USC Alumni create app that regulates smartphone use


A new app made by Trojan alumni looks to ease people’s addiction to their apps.

Ramsay Brown, T. Dalton Combs, Vince Enachescu and Akash Desai created Space to encourage a healthier relationship between mobile devices and users.

Brown graduated with a master’s degree in neuroinformatics in 2015, while Enacheschu and Combs earned doctoral degrees in neuroscience and neuroeconomics, respectively, in 2016. Desai completed a bachelor’s degreee in computer engineering in 2015.

The team makes up Dopamine Labs, a group of scientists in Venice, Calif. The app works by loading a pause before opening an actual application.

While Space is currently free on iOS Safari and will hit the Android market in the near future, it is unavailable on the iOS App Store.

According to Brown, Apple denied Space a position in the app store “on the grounds that an app that encourages people to use their iPhone or other apps less is inappropriate for the App Store.”

“If you are bored, angry, hungry, stressed, there’s an app that has been explicitly designed to be your little band-aid,” Brown said. “They are designing it in a way though, that doesn’t give you freedom of choice. They are all competing to be your habit and your addiction, and they talk about it very explicitly.”

Team members at Dopamine Labs explained that the brain will continue a certain behavior until it reaches an end point. For example, the feed never ends in Instagram’s infinite scroll and Netflix’s 10-second countdown to the next episode. There is no reason to stop engaging in the application’s activities.

According to Dopamine Labs, human brains establish associative behaviors. When a consumer receives positive feedback from an app such as Snapchat or Instagram, brain synapses involved with addiction enlarge. Space aims to break down the connection in enlarged synapses. When an app delays and a user fails to immediately receive a surge of information, the brain’s natural mechanisms shrink those connections due to its delayed response.

Dopamine Labs has an application program interface unrelated to Space, which attempts to increase app addiction. To create Space, the team took the same math and principles of the Dopamine API and ran them in reverse. The result is that consumers became un-addicted to the app. Now, anybody could reclaim control from an application they feel dependent on through Space.

By giving the user a new app icon instead of the original one, Space immediately adds a moment of zen to the subconscious when on the home screen.

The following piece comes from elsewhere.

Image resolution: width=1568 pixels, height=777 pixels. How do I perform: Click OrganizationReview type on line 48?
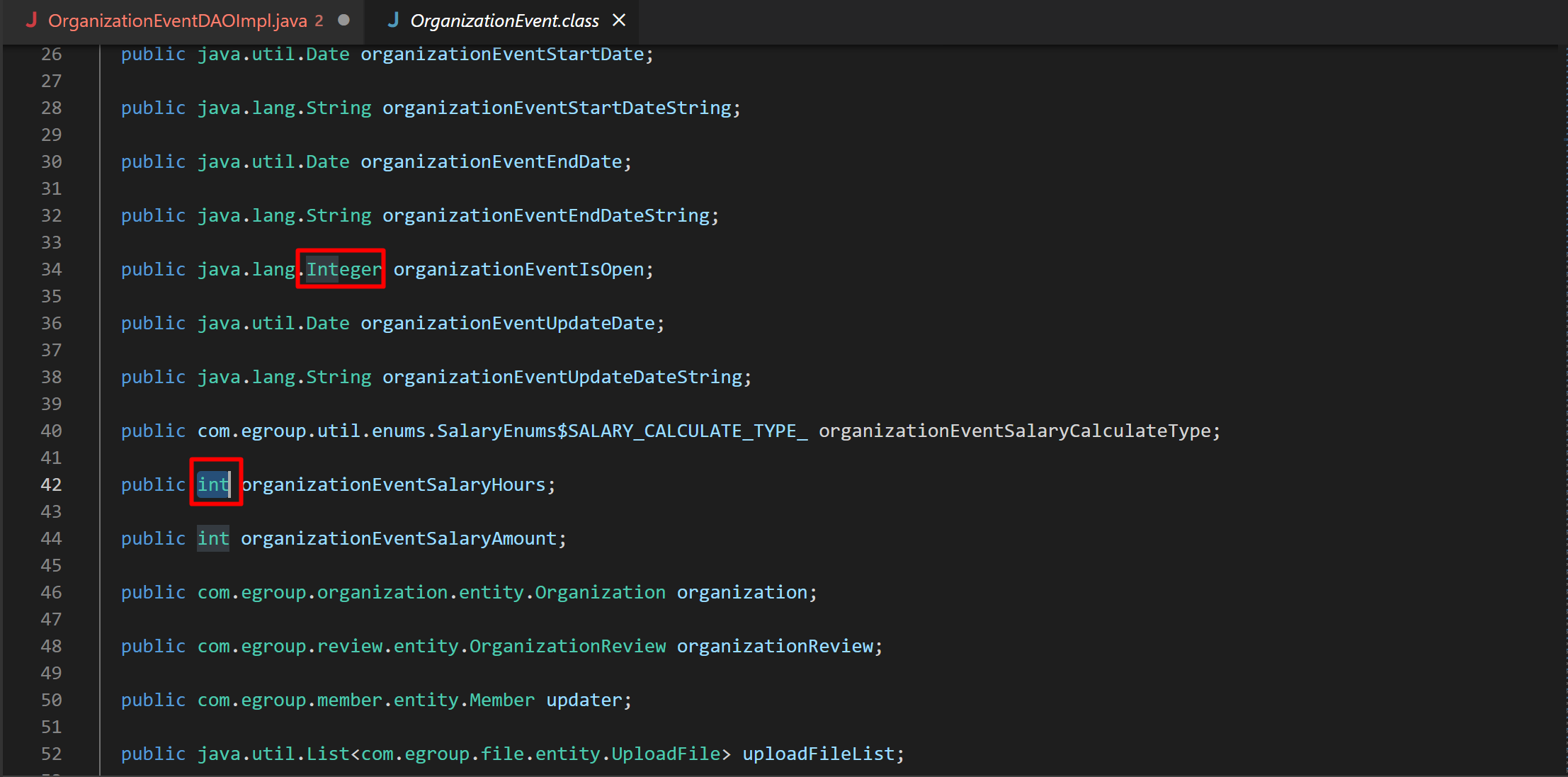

Dopamine Labs uses artificial intelligence to modify the breathing delay by monitoring the user’s recovery time from the app. This “calm barrier” to the original app allows the brain to unhook from the detriments of app addiction and aids in giving control back to the user, rather than the app.

According to Brown, addiction to mobile applications can be like a nicotine addiction. Brown said that app developers use more money, more math and more research to hook people, which is analogous to cigarettes.

“Cigarettes aren’t just bad because they hurt you — they’re bad because they rob you of choice,” Brown said. “They’re designed to be smoked compulsively. In the same way, these technologies are designed to make you chemically crave technology.”